There is a growing body of research informing us that a business strategy focused on stably employed, better paid workers is good for business and the economy.
By Kaylie Teissen
Ontario’s Fair Workplaces, Better Jobs Act (Bill 148) is largely being touted as a story of workers against employers. The tale playing out in the media and around many dinner tables across the province suggests that if workers win, businesses lose.
But a growing group of employers is advocating the opposite. This is a story the Ontario public needs to hear more about.
Indeed the provisions in Bill 148 will benefit workers. If the bill passes, part-time and temporary workers will receive equal pay for equal work. Many workers will see personal emergency leave provisions expanded. Longer tenured workers will have more vacation time, and many workers will see more predicable scheduling provisions.
In addition, full-time, minimum wage workers will earn an income that sits slightly above the poverty line. By the way, that was also the case in the mid-1970s.
Minimum wage will sit at roughly 53 per cent of the average hourly wage. It’s not quite as high as the 60 per cent of the average wage that myself and colleagues have advocated, but it is in the range of what is considered an appropriate goal among many economists and policy-makers.
A boost to $15 an hour also gets low-wage workers closer to realizing the benefits of the productivity gains that have been made over the last 40 years. Between 1965 and 1975, the minimum wage roughly tracked productivity gains as both increased over time. However, since 1976, the two have become decoupled and minimum wage earners have not been seeing gains in their pay cheque anywhere near what the economy has seen in terms of productivity growth.
In addition to closing the gap between minimum wage and productivity gains, increasing the minimum wage is likely to lead to productivity gains both at the firm level and in the aggregate measurements.
And this is where the business case is being made by employers.
A recent report from the United Way of Toronto and York Region in partnership with KPMG outlines some important secure work strategies being employed by local businesses to improve employment quality while simultaneously increase productivity and positively affect their bottom line.
The Ontario Living Wage Network is a network of more than 150 Ontario employers who have made a commitment to lifting the pay floor in their workplaces far beyond the provincial minimum (current and proposed).
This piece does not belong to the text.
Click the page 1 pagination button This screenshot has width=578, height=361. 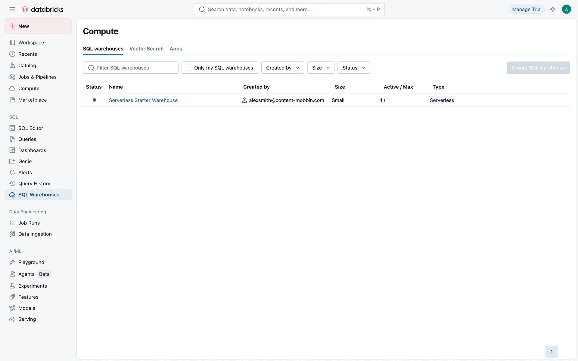(551, 352)
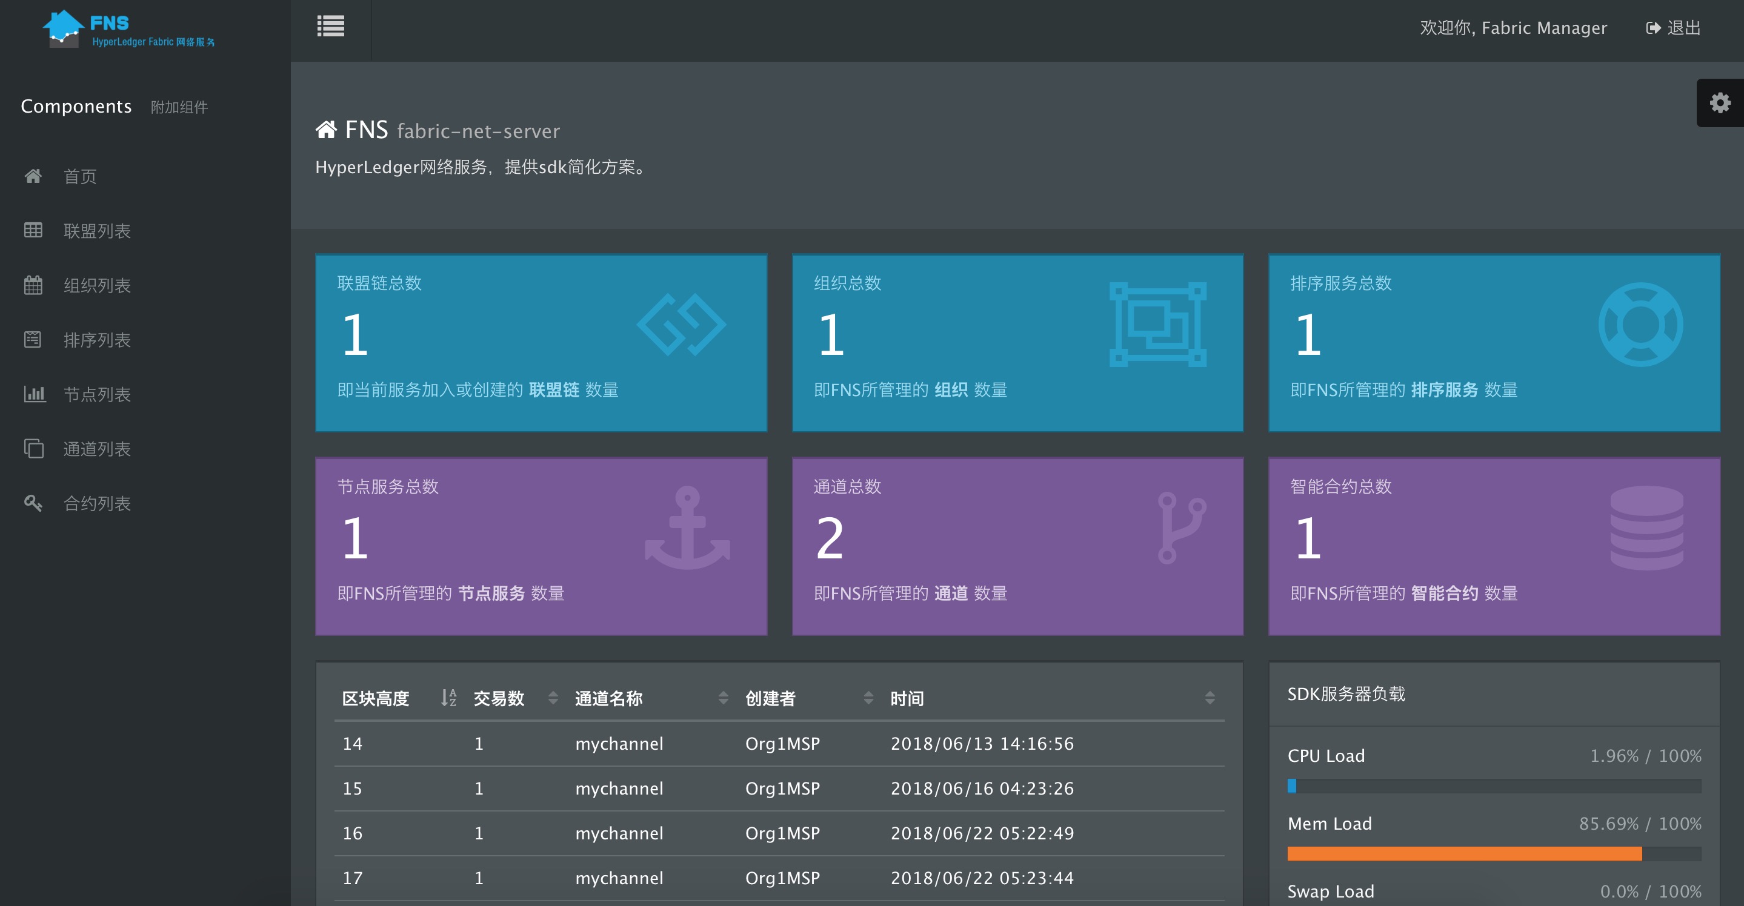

On average, these employers pay their lowest paid workers $16.30 per hour — well above the proposed $15 an hour minimum wage.
The Better Way Alliance is a group of private sector employers that is speaking out in favour of decent work as a strategy to grow the economy and improve worker well-being. The employment model these businesses rely on goes well beyond pay to include strategies for predictable scheduling, permanent work, training, professional development and employee voice.
These decent work strategies include paying a living wage, providing predictability in hours and scheduling, offering professional development opportunities, providing health and disability benefits, and ensuring paid sick leave to name a few.
The thing is, employers still pay when their business strategy is focused on low-wage and insecure work — they just pay in areas that are not as obvious on the balance sheet as wages, such as higher turnover, increased recruitment costs, employee disengagement, lower productivity, consumer frustration and customer dissatisfaction.
There is a growing body of research informing us that a business strategy focused on stably employed, better paid workers is good for business and the economy. This is a message that flies directly in the face of much of what I learned as a business management student and much of the fear employers are voicing as the legislation moves toward the implementation stage.
The story being touted around the Fair Workplaces, Better Jobs Act is one of workers against employers. Reading the headlines might lead you to believe there can only be one winner, when in fact the implementation of these decent work strategies will benefit everyone.
Kaylie Tiessen is an economist. She works in the research department at Unifor.